## STATED TASK
Put all of the records below into a numbered list, leaving out any blank lines.

====== DATASET RECORDS

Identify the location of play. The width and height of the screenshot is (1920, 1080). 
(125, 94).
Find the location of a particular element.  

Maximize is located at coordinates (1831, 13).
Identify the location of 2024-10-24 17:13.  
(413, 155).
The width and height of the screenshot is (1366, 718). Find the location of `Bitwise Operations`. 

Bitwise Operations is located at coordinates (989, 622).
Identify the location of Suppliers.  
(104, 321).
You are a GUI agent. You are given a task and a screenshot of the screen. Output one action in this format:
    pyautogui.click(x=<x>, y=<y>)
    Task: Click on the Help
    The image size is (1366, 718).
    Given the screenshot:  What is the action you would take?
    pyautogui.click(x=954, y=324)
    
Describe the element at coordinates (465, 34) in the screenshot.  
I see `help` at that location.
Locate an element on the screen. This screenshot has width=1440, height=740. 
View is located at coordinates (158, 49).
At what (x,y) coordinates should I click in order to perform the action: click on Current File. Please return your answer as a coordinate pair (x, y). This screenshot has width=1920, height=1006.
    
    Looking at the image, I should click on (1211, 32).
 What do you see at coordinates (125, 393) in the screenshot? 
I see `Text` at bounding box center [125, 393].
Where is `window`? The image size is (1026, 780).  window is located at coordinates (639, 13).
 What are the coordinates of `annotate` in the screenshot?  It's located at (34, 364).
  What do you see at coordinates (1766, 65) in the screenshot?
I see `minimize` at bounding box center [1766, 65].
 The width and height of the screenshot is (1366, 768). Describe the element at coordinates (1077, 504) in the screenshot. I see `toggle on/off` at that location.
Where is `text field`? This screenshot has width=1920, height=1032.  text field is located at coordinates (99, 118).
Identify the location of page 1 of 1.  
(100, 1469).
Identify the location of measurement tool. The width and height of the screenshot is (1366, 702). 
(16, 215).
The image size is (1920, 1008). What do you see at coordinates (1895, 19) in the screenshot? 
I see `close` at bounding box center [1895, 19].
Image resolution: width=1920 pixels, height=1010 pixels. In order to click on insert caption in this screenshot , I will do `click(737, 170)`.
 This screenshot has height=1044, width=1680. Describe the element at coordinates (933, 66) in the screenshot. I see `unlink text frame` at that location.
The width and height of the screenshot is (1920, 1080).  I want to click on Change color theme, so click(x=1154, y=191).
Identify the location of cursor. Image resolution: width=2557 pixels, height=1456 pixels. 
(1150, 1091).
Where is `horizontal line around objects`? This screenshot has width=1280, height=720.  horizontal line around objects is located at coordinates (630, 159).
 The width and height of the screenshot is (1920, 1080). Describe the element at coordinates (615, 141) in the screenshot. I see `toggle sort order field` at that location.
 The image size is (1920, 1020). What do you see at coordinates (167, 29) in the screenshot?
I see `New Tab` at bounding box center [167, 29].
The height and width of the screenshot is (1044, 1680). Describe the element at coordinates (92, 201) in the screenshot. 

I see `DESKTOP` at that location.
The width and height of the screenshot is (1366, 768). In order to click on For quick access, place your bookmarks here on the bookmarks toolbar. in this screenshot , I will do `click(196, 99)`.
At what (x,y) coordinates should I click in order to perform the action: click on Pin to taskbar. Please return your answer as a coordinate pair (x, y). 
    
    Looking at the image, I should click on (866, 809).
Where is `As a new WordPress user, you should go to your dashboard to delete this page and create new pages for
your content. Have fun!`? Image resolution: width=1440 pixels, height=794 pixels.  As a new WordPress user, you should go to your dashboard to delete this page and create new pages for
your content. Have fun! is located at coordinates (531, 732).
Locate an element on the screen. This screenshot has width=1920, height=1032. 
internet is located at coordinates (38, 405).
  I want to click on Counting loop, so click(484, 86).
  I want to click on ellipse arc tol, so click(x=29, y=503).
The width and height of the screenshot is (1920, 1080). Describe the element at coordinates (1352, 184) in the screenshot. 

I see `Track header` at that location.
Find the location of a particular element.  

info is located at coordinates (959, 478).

============

## ANSWER TO THIS TASK
1. Identify the location of play. The width and height of the screenshot is (1920, 1080). 
2. (125, 94).
3. Find the location of a particular element.  
4. Maximize is located at coordinates (1831, 13).
5. Identify the location of 2024-10-24 17:13.  
6. (413, 155).
7. The width and height of the screenshot is (1366, 718). Find the location of `Bitwise Operations`. 
8. Bitwise Operations is located at coordinates (989, 622).
9. Identify the location of Suppliers.  
10. (104, 321).
11. You are a GUI agent. You are given a task and a screenshot of the screen. Output one action in this format:
12.     pyautogui.click(x=<x>, y=<y>)
13.     Task: Click on the Help
14.     The image size is (1366, 718).
15.     Given the screenshot:  What is the action you would take?
16.     pyautogui.click(x=954, y=324)
17. Describe the element at coordinates (465, 34) in the screenshot.  
18. I see `help` at that location.
19. Locate an element on the screen. This screenshot has width=1440, height=740. 
20. View is located at coordinates (158, 49).
21. At what (x,y) coordinates should I click in order to perform the action: click on Current File. Please return your answer as a coordinate pair (x, y). This screenshot has width=1920, height=1006.
22.     Looking at the image, I should click on (1211, 32).
23.  What do you see at coordinates (125, 393) in the screenshot? 
24. I see `Text` at bounding box center [125, 393].
25. Where is `window`? The image size is (1026, 780).  window is located at coordinates (639, 13).
26.  What are the coordinates of `annotate` in the screenshot?  It's located at (34, 364).
27.   What do you see at coordinates (1766, 65) in the screenshot?
28. I see `minimize` at bounding box center [1766, 65].
29.  The width and height of the screenshot is (1366, 768). Describe the element at coordinates (1077, 504) in the screenshot. I see `toggle on/off` at that location.
30. Where is `text field`? This screenshot has width=1920, height=1032.  text field is located at coordinates (99, 118).
31. Identify the location of page 1 of 1.  
32. (100, 1469).
33. Identify the location of measurement tool. The width and height of the screenshot is (1366, 702). 
34. (16, 215).
35. The image size is (1920, 1008). What do you see at coordinates (1895, 19) in the screenshot? 
36. I see `close` at bounding box center [1895, 19].
37. Image resolution: width=1920 pixels, height=1010 pixels. In order to click on insert caption in this screenshot , I will do `click(737, 170)`.
38.  This screenshot has height=1044, width=1680. Describe the element at coordinates (933, 66) in the screenshot. I see `unlink text frame` at that location.
39. The width and height of the screenshot is (1920, 1080).  I want to click on Change color theme, so click(x=1154, y=191).
40. Identify the location of cursor. Image resolution: width=2557 pixels, height=1456 pixels. 
41. (1150, 1091).
42. Where is `horizontal line around objects`? This screenshot has width=1280, height=720.  horizontal line around objects is located at coordinates (630, 159).
43.  The width and height of the screenshot is (1920, 1080). Describe the element at coordinates (615, 141) in the screenshot. I see `toggle sort order field` at that location.
44.  The image size is (1920, 1020). What do you see at coordinates (167, 29) in the screenshot?
45. I see `New Tab` at bounding box center [167, 29].
46. The height and width of the screenshot is (1044, 1680). Describe the element at coordinates (92, 201) in the screenshot. 
47. I see `DESKTOP` at that location.
48. The width and height of the screenshot is (1366, 768). In order to click on For quick access, place your bookmarks here on the bookmarks toolbar. in this screenshot , I will do `click(196, 99)`.
49. At what (x,y) coordinates should I click in order to perform the action: click on Pin to taskbar. Please return your answer as a coordinate pair (x, y). 
50.     Looking at the image, I should click on (866, 809).
51. Where is `As a new WordPress user, you should go to your dashboard to delete this page and create new pages for
52. your content. Have fun!`? Image resolution: width=1440 pixels, height=794 pixels.  As a new WordPress user, you should go to your dashboard to delete this page and create new pages for
53. your content. Have fun! is located at coordinates (531, 732).
54. Locate an element on the screen. This screenshot has width=1920, height=1032. 
55. internet is located at coordinates (38, 405).
56.   I want to click on Counting loop, so click(484, 86).
57.   I want to click on ellipse arc tol, so click(x=29, y=503).
58. The width and height of the screenshot is (1920, 1080). Describe the element at coordinates (1352, 184) in the screenshot. 
59. I see `Track header` at that location.
60. Find the location of a particular element.  
61. info is located at coordinates (959, 478).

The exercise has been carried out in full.